We buzz the intercom outside, then take the elevator up to the third floor and Sean knocks on the appropriate door along the hall.

‘Yo, it’s open,’ a male voice calls.

We push the door ajar to find a large open-plan office. Inside there are boards all over the walls with sketches and swatches of fabric covering them. Desks are equally as haphazardly strewn with paper, fabric, plans, old coffee cups – just about everything you might find in a fashion designer’s office. Except that it’s not sleek and sophisticated, as I would have expected a New York fashion house to be; it’s really a bit of a pickle.

‘You guys must be the Scarlett and Sean Peter was telling me about. I’m Julian, Julian Jackson, I’m the owner of Wave, how can I help you?’

In contrast, Julian is dressed a bit more how I imagine a fashion designer should look. He’s wearing an eclectic mix of clothes, some new, some possibly secondhand, in an assortment of mismatched colours. His look is completed with a purple trilby sporting a brown ostrich feather.
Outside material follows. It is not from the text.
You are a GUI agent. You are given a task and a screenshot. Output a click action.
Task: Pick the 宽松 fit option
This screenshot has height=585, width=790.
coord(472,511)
Oscar
couldn’t have worn it better if he’d tried.

‘Yes, we are,’ Sean says, walking over to shake Julian’s hand. ‘Our apologies for bothering you at this time of night, Julian, but Peter said you might have some information for us.’

‘Yeah, he said you were looking for a brooch, right, and some lady had seen it at one of our shows?’

‘Yes, that’s right. I guess one of the models might have been wearing it,’ I suggest hopefully.

‘We showed all our new collections recently, not quite on the scale of New York Fashion Week, you understand, just a few local events,’ he explains. ‘We’re just a small outfit. I’m only lucky enough to have an off-Fifth Avenue address to work from because my uncle owns this building and rents me these offices pretty dirt cheap.’

‘I see.’
That explains a few things.
‘Well, it’s a brooch in the shape of a dragonfly. It’s green and blue, about this big.’ I hold up my fingers to demonstrate.

‘Hmm …’ Julian thinks. ‘Blue and green, you say? I wonder if we used it on the
Enchanted
collection. My assistant was in charge of gathering accessories for that one. Just one moment, she’s out back.’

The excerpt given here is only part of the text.